Ellis, a man of many hats, is used to confronting change. In a past lifetime, he was a cop. He then stepped into the role of executive director for the Michigan Licensed Beverage Association, representing 2,000 liquor licensees, mostly bars. While still juggling that, he and partner Mike Bird in 2017 took advantage of Michigan’s small distillers license and opened a distillery and craft cocktail bar, with the idea that their bread and butter would be producing and selling ethanol to other distilleries.
That didn’t happen. “Everyone has a wonderful business plan and you think everyone will be running to your doors. Our business model was based on selling bulk alcohol to other distilleries,” Ellis said. “But people had their recipes, and they already had their sources of outside bulk alcohol. So that was our biggest shock. We ended up relying on our tasting room to help us get by, when we thought that would be just bonus money.”

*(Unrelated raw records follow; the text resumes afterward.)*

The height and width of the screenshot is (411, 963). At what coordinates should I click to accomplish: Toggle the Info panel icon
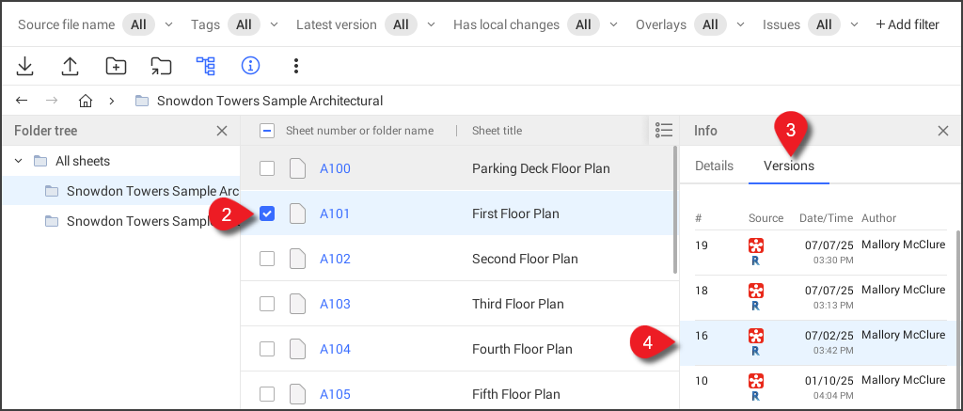pyautogui.click(x=250, y=66)
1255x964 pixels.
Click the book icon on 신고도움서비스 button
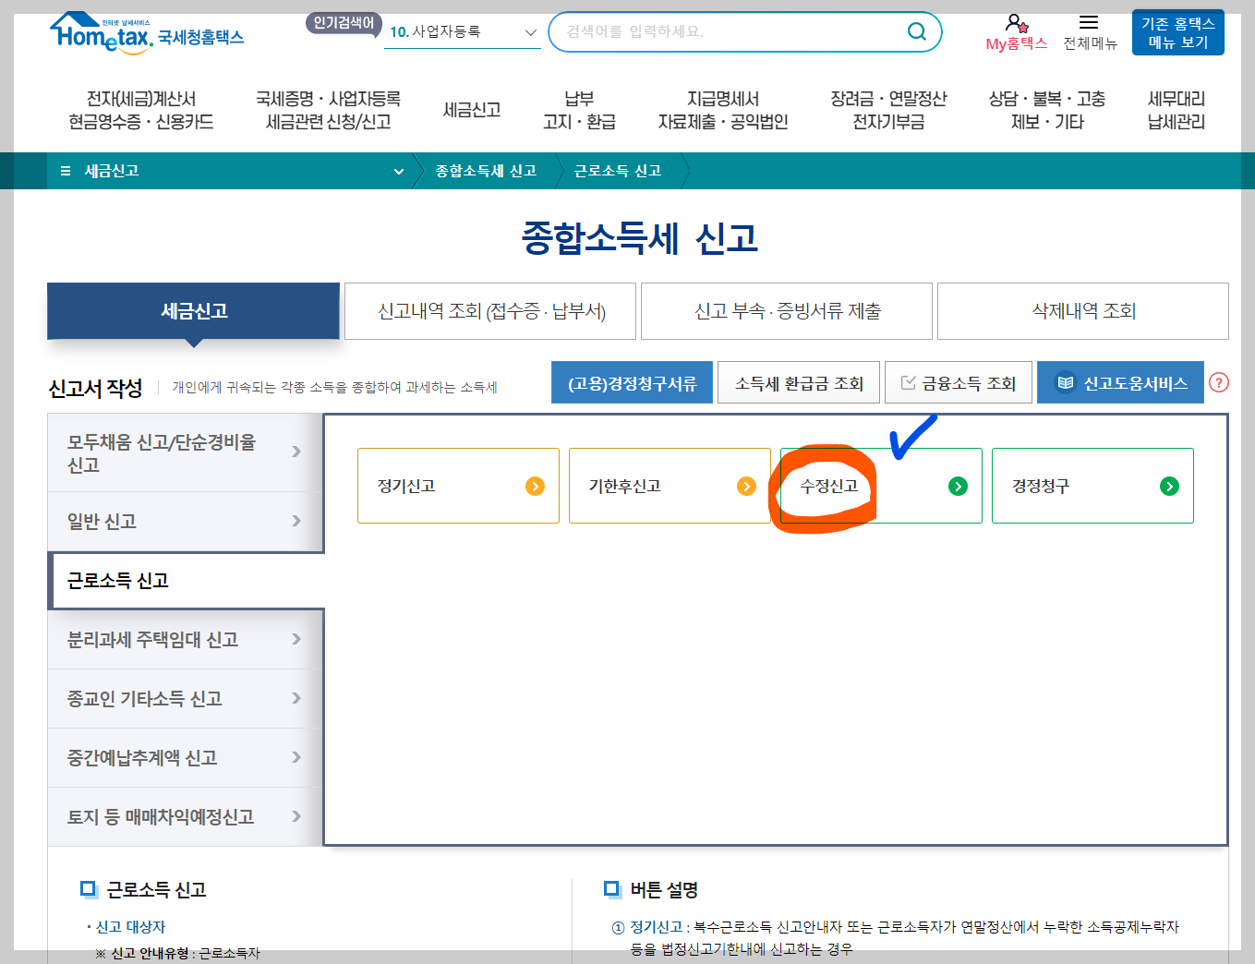pyautogui.click(x=1066, y=382)
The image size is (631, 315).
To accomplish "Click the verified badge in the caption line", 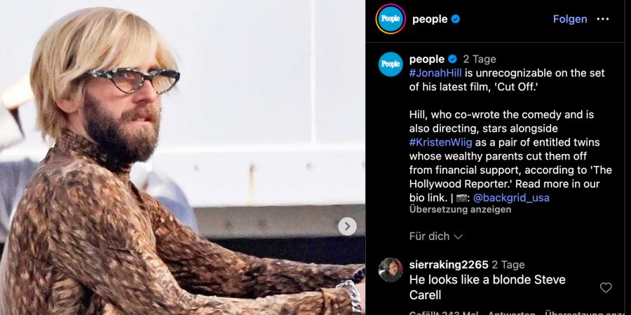I will pyautogui.click(x=452, y=59).
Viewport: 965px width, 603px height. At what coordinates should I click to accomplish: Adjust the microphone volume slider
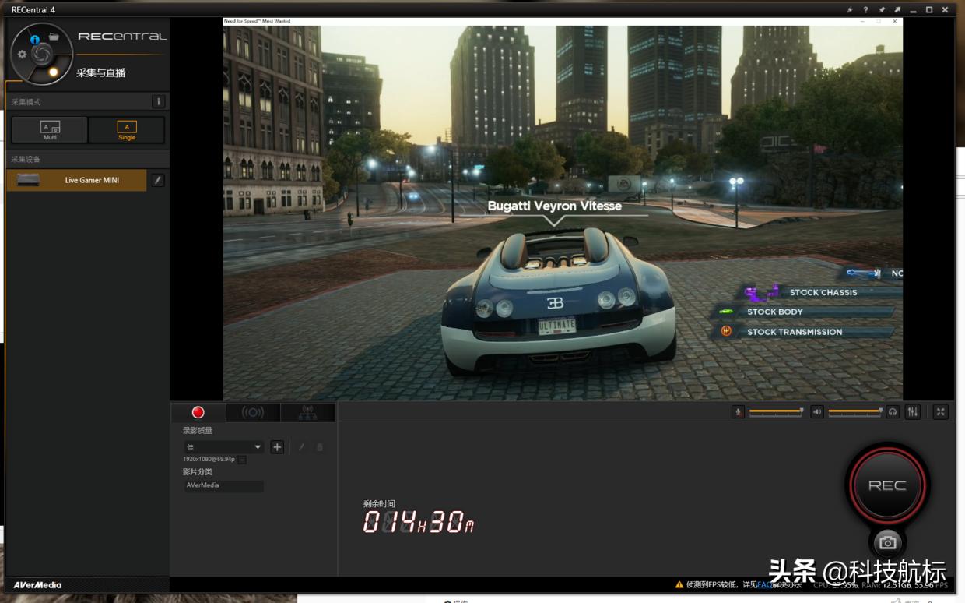coord(776,411)
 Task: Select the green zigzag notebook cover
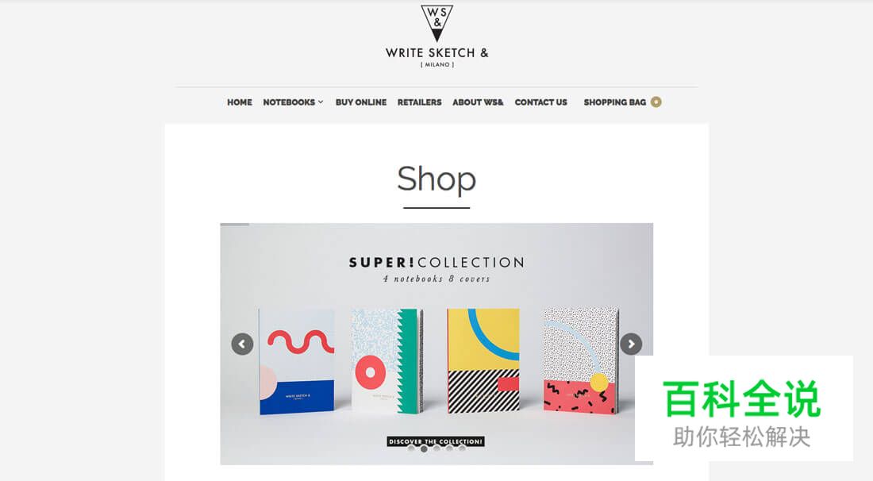point(387,360)
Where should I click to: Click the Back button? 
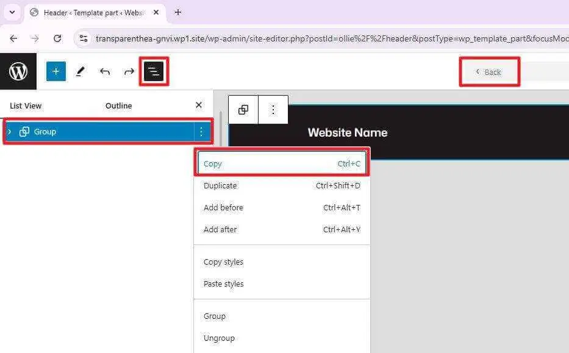[x=489, y=72]
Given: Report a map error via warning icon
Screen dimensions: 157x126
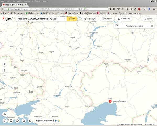Looking at the screenshot, I should pyautogui.click(x=30, y=120).
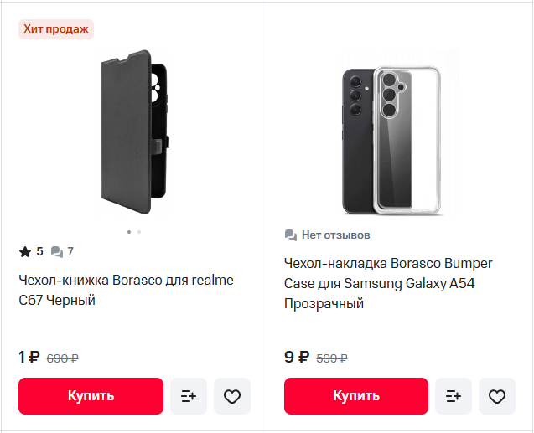The image size is (534, 433).
Task: Click the Хит продаж badge
Action: pyautogui.click(x=56, y=29)
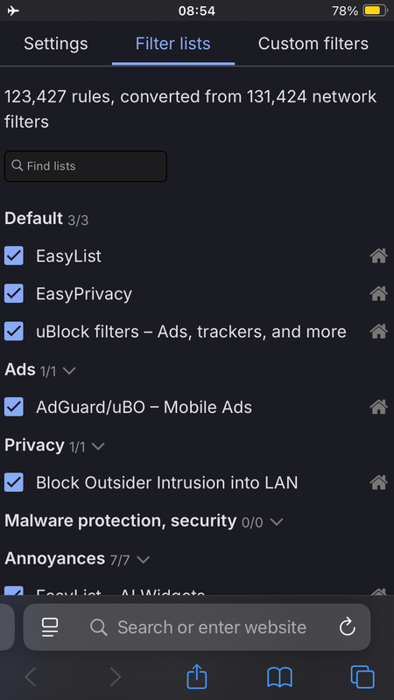394x700 pixels.
Task: Open the Safari bookmarks icon
Action: [279, 677]
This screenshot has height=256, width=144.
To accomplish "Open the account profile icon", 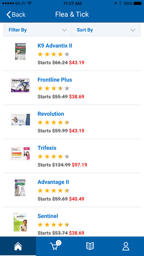I will (x=126, y=246).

Michigrain’s cozy bar across from the cavernous Lansing Brewing Co. in Lansing’s burgeoning Stadium District was steadily gaining visibility, and like many other business owners, Ellis expected 2020 to potentially be a record-breaking year. But in early March, through his son’s school, he heard concerns about the need for hand sanitizer if COVID came to Michigan.

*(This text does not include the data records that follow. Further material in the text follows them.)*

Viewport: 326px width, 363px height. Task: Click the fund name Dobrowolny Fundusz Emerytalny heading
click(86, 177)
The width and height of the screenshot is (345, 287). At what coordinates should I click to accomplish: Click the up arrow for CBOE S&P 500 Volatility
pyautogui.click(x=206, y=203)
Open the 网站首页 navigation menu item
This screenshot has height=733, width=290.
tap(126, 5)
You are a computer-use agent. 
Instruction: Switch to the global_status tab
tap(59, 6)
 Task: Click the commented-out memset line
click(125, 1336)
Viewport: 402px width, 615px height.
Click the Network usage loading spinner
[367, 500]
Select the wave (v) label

He talked to his partner, Mike Bird, about making sanitizer so kids could stay in school. Little did they know that two weeks later, all but “essential” businesses in the state would be forced to shut down. With that, Michigrain went all in on sanitizer, “and (nine) months later, we’re still doing it.”
During the shutdown, 90 percent of their sales was hand sanitizer. As life normalized after the reopening, sanitizer makes up only 10 percent of their sales, thanks to a contract with a school bus company. (Side note: MRA contracted with Michigrain for sanitizer to hand out to its members.)
But their bulk ethanol sales have doubled, as the pandemic took Michigrain back to its original business plan. Ethanol became hard to come by; as a result, distilleries were looking for new sources – especially smaller distilleries, whose ethanol access dried up as their vendors focused on larger customers.
As the business refocused on regaining customer trust to return to the bar and serving up cocktails-to-go, it also innovated in other ways. A regular who works at Zingerman’s in Ann Arbor thought of Michigrain when the beloved deli dreamed up a “Reuben Tour.” They picked drinking establishments in Grand Rapids, Kalamazoo, Lansing and Toledo to park their food truck. Customers pre-ordered and paid in advance, and on the appointed date and time, pulled up to the truck, had their order handed to them and drove away. Luckily for Michigrain, many also stopped in for a drink or takeout cocktails.
Scott said he walked into Michigrain when Zingerman’s visited in July “and we were at our 50 percent capacity – I couldn’t remember that happening before. People were waiting for their food to arrive.” The partnership resulted in their two best days for sales of drinks or cocktails to go.
When he takes off his distillery hat and dons his association hat, things turn more serious. Michigan Licensed Beverage Association members have been looking to him for leadership and advice in what is a downright panicky time for the industry.
“Our last survey showed that the average bar was down 65 percent in sales,” said Ellis. “And if the rules continued for another few months, 60 percent said they could close permanently. We’ve got to figure out how to live with this and still keep customers and employees safe.”
The situation is dire for many of Michigan’s 53 distilleries. A survey by the Distilled Spirits Council of the United States and the American Distilling Institute showed that 43 percent of distillery employees were let go or furloughed due to COVID.
The Michigan Legislature has tried to ease the pain by allowing cocktails to go and outdoor drinking districts. But this winter poses a challenge, especially now that the state barred indoor seating for bars and restaurants as of this writing. A minority of customers will be willing to adapt to outdoor seating – not enough for bars to make a go of it. The MLBA is advocating that the state allow bars and restaurants to open their indoor seating again, arguing that few COVID cases have been tied to restaurants and bars.
“Private events, schools and nursing homes are the problem – but we’re being shut down,” Ellis says. “My sales were down 65 percent before; now they’re down 100 percent. We get that numbers are climbing but we need to learn to balance and live with this.”
Despite these nerve-racking months, Ellis and Bird are reinvesting in Michigrain, adding beer to their mix and installing 13 new fermenters, which allows them to ferment 14,000 gallons of mash per batch (about every five days).
Like many retailers, restaurants and bars, they know that the ability to change, adapt and even grow is the only way to get through this pandemic.